§ EXERCISE DETAILS
Copy out the lines below word for word, all of them, without leaving any out.

──────────────────────────────

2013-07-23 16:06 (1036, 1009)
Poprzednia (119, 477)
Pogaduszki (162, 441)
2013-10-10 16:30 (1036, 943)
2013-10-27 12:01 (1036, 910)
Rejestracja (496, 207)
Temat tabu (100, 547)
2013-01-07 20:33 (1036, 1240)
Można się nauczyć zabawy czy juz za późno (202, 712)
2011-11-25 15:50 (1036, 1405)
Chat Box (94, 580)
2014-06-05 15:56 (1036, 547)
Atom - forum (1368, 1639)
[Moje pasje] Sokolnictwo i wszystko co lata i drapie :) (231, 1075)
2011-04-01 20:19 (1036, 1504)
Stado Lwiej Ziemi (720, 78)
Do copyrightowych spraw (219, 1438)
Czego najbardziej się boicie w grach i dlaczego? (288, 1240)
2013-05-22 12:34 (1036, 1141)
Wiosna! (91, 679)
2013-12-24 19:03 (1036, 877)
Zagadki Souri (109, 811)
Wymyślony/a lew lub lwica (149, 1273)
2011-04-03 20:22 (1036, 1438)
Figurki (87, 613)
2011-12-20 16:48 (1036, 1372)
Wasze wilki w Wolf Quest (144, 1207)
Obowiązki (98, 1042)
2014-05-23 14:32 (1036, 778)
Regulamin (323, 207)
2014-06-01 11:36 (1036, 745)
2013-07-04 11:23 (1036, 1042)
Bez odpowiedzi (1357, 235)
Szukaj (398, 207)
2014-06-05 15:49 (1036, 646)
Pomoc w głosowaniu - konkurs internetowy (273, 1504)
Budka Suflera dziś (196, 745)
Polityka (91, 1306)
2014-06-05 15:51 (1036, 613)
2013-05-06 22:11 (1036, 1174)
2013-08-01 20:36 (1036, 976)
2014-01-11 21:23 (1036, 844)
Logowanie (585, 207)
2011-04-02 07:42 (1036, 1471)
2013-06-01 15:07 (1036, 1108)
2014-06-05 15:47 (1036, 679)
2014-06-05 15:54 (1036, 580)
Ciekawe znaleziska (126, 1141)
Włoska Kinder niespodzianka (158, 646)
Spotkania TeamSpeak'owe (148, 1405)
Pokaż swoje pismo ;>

──────────────────────────────

§ EXPECTED ANSWER
2013-07-23 16:06 (1036, 1009)
Poprzednia (119, 477)
Pogaduszki (162, 441)
2013-10-10 16:30 (1036, 943)
2013-10-27 12:01 (1036, 910)
Rejestracja (496, 207)
Temat tabu (100, 547)
2013-01-07 20:33 (1036, 1240)
Można się nauczyć zabawy czy juz za późno (202, 712)
2011-11-25 15:50 (1036, 1405)
Chat Box (94, 580)
2014-06-05 15:56 (1036, 547)
Atom - forum (1368, 1639)
[Moje pasje] Sokolnictwo i wszystko co lata i drapie :) (231, 1075)
2011-04-01 20:19 (1036, 1504)
Stado Lwiej Ziemi (720, 78)
Do copyrightowych spraw (219, 1438)
Czego najbardziej się boicie w grach i dlaczego? (288, 1240)
2013-05-22 12:34 (1036, 1141)
Wiosna! (91, 679)
2013-12-24 19:03 (1036, 877)
Zagadki Souri (109, 811)
Wymyślony/a lew lub lwica (149, 1273)
2011-04-03 20:22 (1036, 1438)
Figurki (87, 613)
2011-12-20 16:48 (1036, 1372)
Wasze wilki w Wolf Quest (144, 1207)
Obowiązki (98, 1042)
2014-05-23 14:32 (1036, 778)
Regulamin (323, 207)
2014-06-01 11:36 (1036, 745)
2013-07-04 11:23 (1036, 1042)
Bez odpowiedzi (1357, 235)
Szukaj (398, 207)
2014-06-05 15:49 (1036, 646)
Pomoc w głosowaniu - konkurs internetowy (273, 1504)
Budka Suflera dziś (196, 745)
Polityka (91, 1306)
2014-06-05 15:51 (1036, 613)
2013-05-06 22:11 (1036, 1174)
2013-08-01 20:36 (1036, 976)
2014-01-11 21:23 (1036, 844)
Logowanie (585, 207)
2011-04-02 07:42 (1036, 1471)
2013-06-01 15:07 (1036, 1108)
2014-06-05 15:47 (1036, 679)
2014-06-05 15:54 (1036, 580)
Ciekawe znaleziska (126, 1141)
Włoska Kinder niespodzianka (158, 646)
Spotkania TeamSpeak'owe (148, 1405)
Pokaż swoje pismo ;>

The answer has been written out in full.